[Rows of pointing data]
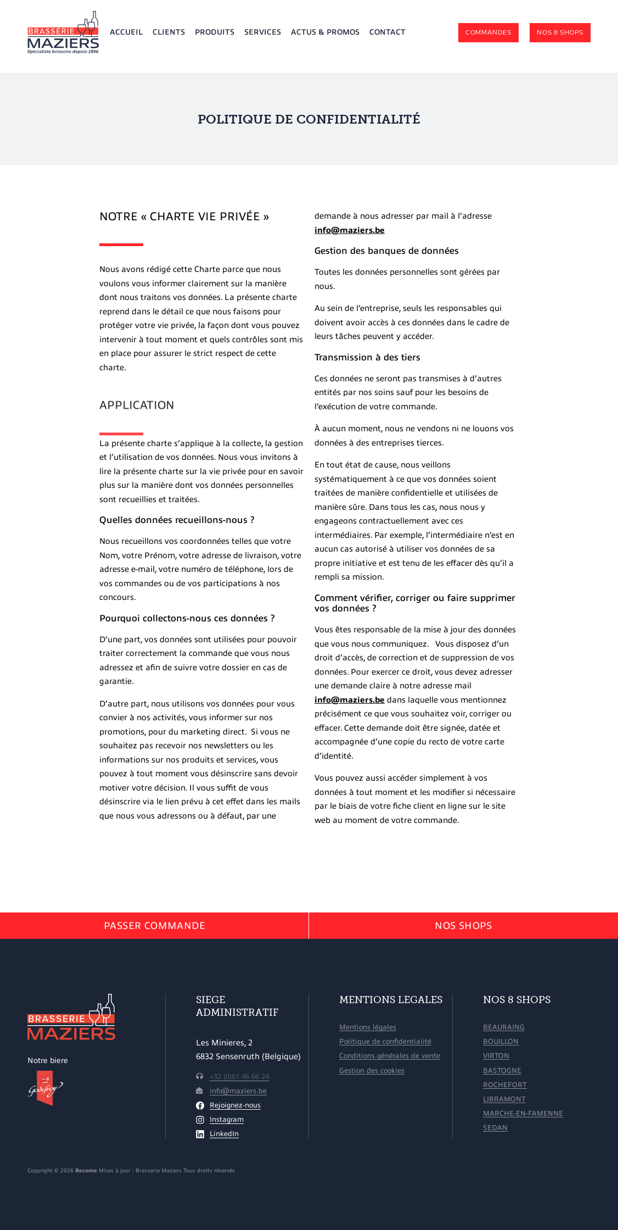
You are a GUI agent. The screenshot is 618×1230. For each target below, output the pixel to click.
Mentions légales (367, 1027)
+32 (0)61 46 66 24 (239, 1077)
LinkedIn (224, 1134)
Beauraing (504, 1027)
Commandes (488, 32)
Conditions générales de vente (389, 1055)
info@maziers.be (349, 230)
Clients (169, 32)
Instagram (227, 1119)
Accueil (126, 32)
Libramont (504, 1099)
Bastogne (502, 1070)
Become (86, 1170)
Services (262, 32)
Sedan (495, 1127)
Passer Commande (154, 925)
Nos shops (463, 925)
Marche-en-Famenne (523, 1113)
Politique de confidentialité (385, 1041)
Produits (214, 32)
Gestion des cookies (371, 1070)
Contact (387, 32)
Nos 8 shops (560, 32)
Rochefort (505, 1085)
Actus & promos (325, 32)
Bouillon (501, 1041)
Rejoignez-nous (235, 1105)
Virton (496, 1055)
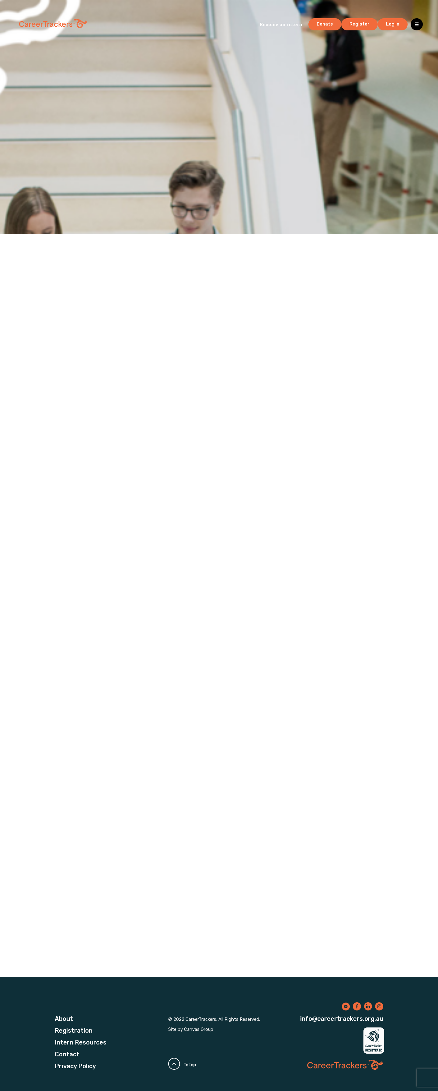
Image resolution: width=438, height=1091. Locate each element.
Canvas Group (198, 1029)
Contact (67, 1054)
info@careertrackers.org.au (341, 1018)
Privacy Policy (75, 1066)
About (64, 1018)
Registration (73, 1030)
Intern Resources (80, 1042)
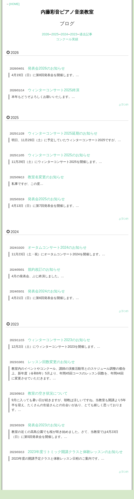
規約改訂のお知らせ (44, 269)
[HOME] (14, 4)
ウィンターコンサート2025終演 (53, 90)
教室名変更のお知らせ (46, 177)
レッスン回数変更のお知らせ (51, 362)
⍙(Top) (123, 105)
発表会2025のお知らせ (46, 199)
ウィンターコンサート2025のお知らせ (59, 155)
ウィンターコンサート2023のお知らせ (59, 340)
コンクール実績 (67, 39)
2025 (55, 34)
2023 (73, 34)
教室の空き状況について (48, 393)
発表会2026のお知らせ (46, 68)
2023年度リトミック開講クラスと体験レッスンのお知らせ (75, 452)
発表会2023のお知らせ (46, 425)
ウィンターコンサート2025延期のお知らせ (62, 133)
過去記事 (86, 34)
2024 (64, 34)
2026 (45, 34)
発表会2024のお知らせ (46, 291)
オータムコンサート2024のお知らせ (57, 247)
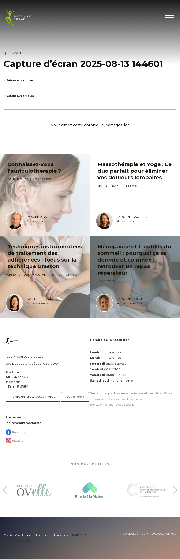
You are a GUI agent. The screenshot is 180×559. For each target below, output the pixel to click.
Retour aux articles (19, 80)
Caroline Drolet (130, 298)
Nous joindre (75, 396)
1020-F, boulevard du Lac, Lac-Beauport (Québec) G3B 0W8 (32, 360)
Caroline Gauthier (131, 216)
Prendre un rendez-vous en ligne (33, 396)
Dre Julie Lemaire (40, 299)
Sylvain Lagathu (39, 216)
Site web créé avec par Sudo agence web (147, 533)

GOAL:
Write out all of the lines above, keeping every character the same, and leave the pictures out of your answer.

SOLVED EXERCISE:
You are a GUI agent. The screenshot is 618×1230. For each target below, output the pixel to click.
Mentions légales (367, 1027)
+32 (0)61 46 66 24 (239, 1077)
LinkedIn (224, 1134)
Beauraing (504, 1027)
Commandes (488, 32)
Conditions générales de vente (389, 1055)
info@maziers.be (349, 230)
Clients (169, 32)
Instagram (227, 1119)
Accueil (126, 32)
Libramont (504, 1099)
Bastogne (502, 1070)
Become (86, 1170)
Services (262, 32)
Sedan (495, 1127)
Passer Commande (154, 925)
Nos shops (463, 925)
Marche-en-Famenne (523, 1113)
Politique de confidentialité (385, 1041)
Produits (214, 32)
Gestion des cookies (371, 1070)
Contact (387, 32)
Nos 8 shops (560, 32)
Rochefort (505, 1085)
Actus & promos (325, 32)
Bouillon (501, 1041)
Rejoignez-nous (235, 1105)
Virton (496, 1055)
Image resolution: width=438, height=1091. Locate each element.
Canvas Group (198, 1029)
Contact (67, 1054)
info@careertrackers.org.au (341, 1018)
Privacy Policy (75, 1066)
About (64, 1018)
Registration (73, 1030)
Intern Resources (80, 1042)
規約改訂のお知らせ (44, 269)
[HOME] (14, 4)
ウィンターコンサート2025終演 (53, 90)
教室名変更のお知らせ (46, 177)
レッスン回数変更のお知らせ (51, 362)
⍙(Top) (123, 105)
発表会2025のお知らせ (46, 199)
ウィンターコンサート2025のお知らせ (59, 155)
ウィンターコンサート2023のお知らせ (59, 340)
コンクール実績 (67, 39)
2025 (55, 34)
2023 (73, 34)
教室の空き状況について (48, 393)
発表会2026のお知らせ (46, 68)
2023年度リトミック開講クラスと体験レッスンのお知らせ (75, 452)
発表会2023のお知らせ (46, 425)
ウィンターコンサート2025延期のお知らせ (62, 133)
過去記事 (86, 34)
2024 (64, 34)
2026 (45, 34)
発表会2024のお知らせ (46, 291)
オータムコンサート2024のお知らせ (57, 247)
You are a GUI agent. The screenshot is 180×559. For each target below, output the pixel to click.
Retour aux articles (19, 80)
Caroline Drolet (130, 298)
Nous joindre (75, 396)
1020-F, boulevard du Lac, Lac-Beauport (Québec) G3B 0W8 (32, 360)
Caroline Gauthier (131, 216)
Prendre un rendez-vous en ligne (33, 396)
Dre Julie Lemaire (40, 299)
Sylvain Lagathu (39, 216)
Site web créé avec par Sudo agence web (147, 533)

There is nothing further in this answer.